- _WRITTEN REQUEST_: Copy the records below word for word.
— begin —
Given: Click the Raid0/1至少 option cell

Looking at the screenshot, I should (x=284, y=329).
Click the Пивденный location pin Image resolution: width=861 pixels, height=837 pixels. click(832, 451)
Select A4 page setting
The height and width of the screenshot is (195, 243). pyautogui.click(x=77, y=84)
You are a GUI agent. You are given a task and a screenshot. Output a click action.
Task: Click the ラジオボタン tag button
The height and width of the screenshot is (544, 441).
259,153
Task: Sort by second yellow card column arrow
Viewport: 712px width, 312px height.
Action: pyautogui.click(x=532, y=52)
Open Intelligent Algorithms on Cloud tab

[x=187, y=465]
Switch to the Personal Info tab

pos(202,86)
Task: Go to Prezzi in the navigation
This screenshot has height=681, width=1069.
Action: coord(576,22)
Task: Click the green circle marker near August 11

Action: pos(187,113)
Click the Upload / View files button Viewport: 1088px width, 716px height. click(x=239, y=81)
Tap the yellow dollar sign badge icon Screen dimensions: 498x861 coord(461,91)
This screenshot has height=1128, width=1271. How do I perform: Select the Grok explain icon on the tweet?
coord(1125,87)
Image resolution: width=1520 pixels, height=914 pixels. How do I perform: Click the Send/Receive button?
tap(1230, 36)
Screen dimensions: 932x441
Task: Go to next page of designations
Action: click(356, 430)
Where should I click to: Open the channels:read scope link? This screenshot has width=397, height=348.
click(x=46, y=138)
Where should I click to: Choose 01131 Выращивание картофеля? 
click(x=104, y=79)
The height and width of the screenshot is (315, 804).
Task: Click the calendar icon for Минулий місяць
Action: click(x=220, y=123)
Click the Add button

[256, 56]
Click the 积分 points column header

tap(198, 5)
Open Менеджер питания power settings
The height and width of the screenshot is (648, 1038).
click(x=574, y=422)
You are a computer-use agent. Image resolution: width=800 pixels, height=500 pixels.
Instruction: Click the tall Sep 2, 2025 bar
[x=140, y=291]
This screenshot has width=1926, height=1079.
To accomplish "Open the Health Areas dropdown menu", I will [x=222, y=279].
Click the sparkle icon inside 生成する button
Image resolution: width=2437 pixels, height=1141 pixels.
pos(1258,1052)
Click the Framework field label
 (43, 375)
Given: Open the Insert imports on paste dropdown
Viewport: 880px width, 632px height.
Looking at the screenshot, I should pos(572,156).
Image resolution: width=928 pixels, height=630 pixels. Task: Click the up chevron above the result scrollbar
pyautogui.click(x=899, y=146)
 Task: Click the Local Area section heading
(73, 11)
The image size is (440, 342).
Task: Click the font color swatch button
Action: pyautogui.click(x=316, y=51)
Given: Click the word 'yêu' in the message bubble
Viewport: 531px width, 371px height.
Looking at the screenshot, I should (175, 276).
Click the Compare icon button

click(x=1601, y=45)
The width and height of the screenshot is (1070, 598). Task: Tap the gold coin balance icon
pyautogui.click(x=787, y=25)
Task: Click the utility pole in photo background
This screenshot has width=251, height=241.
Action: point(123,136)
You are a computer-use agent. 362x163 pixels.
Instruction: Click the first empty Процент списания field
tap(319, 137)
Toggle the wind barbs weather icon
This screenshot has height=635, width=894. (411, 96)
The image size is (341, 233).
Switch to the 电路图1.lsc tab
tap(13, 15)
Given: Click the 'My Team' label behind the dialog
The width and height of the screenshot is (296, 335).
— end —
- _SOLUTION FOR THIS PROBLEM_:
Given: Click the Raid0/1至少 option cell

Looking at the screenshot, I should (x=284, y=329).
Click the Пивденный location pin Image resolution: width=861 pixels, height=837 pixels. click(832, 451)
Select A4 page setting
The height and width of the screenshot is (195, 243). pyautogui.click(x=77, y=84)
You are a GUI agent. You are given a task and a screenshot. Output a click action.
Task: Click the ラジオボタン tag button
The height and width of the screenshot is (544, 441).
259,153
Task: Sort by second yellow card column arrow
Viewport: 712px width, 312px height.
Action: pyautogui.click(x=532, y=52)
Open Intelligent Algorithms on Cloud tab

[x=187, y=465]
Switch to the Personal Info tab

pos(202,86)
Task: Go to Prezzi in the navigation
This screenshot has height=681, width=1069.
Action: coord(576,22)
Task: Click the green circle marker near August 11

Action: pos(187,113)
Click the Upload / View files button Viewport: 1088px width, 716px height. click(x=239, y=81)
Tap the yellow dollar sign badge icon Screen dimensions: 498x861 coord(461,91)
This screenshot has height=1128, width=1271. How do I perform: Select the Grok explain icon on the tweet?
coord(1125,87)
Image resolution: width=1520 pixels, height=914 pixels. How do I perform: Click the Send/Receive button?
tap(1230, 36)
Screen dimensions: 932x441
Task: Go to next page of designations
Action: click(356, 430)
Where should I click to: Open the channels:read scope link? This screenshot has width=397, height=348.
click(x=46, y=138)
Where should I click to: Choose 01131 Выращивание картофеля? 
click(x=104, y=79)
The height and width of the screenshot is (315, 804).
Task: Click the calendar icon for Минулий місяць
Action: click(x=220, y=123)
Click the Add button

[256, 56]
Click the 积分 points column header

tap(198, 5)
Open Менеджер питания power settings
The height and width of the screenshot is (648, 1038).
click(x=574, y=422)
You are a computer-use agent. Image resolution: width=800 pixels, height=500 pixels.
Instruction: Click the tall Sep 2, 2025 bar
[x=140, y=291]
This screenshot has width=1926, height=1079.
To accomplish "Open the Health Areas dropdown menu", I will [x=222, y=279].
Click the sparkle icon inside 生成する button
Image resolution: width=2437 pixels, height=1141 pixels.
pos(1258,1052)
Click the Framework field label
 (43, 375)
Given: Open the Insert imports on paste dropdown
Viewport: 880px width, 632px height.
Looking at the screenshot, I should pos(572,156).
Image resolution: width=928 pixels, height=630 pixels. Task: Click the up chevron above the result scrollbar
pyautogui.click(x=899, y=146)
 Task: Click the Local Area section heading
(73, 11)
The image size is (440, 342).
Task: Click the font color swatch button
Action: pyautogui.click(x=316, y=51)
Given: Click the word 'yêu' in the message bubble
Viewport: 531px width, 371px height.
Looking at the screenshot, I should (175, 276).
Click the Compare icon button

click(x=1601, y=45)
The width and height of the screenshot is (1070, 598). Task: Tap the gold coin balance icon
pyautogui.click(x=787, y=25)
Task: Click the utility pole in photo background
This screenshot has width=251, height=241.
Action: point(123,136)
You are a computer-use agent. 362x163 pixels.
Instruction: Click the first empty Процент списания field
tap(319, 137)
Toggle the wind barbs weather icon
This screenshot has height=635, width=894. (411, 96)
The image size is (341, 233).
Switch to the 电路图1.lsc tab
tap(13, 15)
Given: Click the 'My Team' label behind the dialog
The width and height of the screenshot is (296, 335).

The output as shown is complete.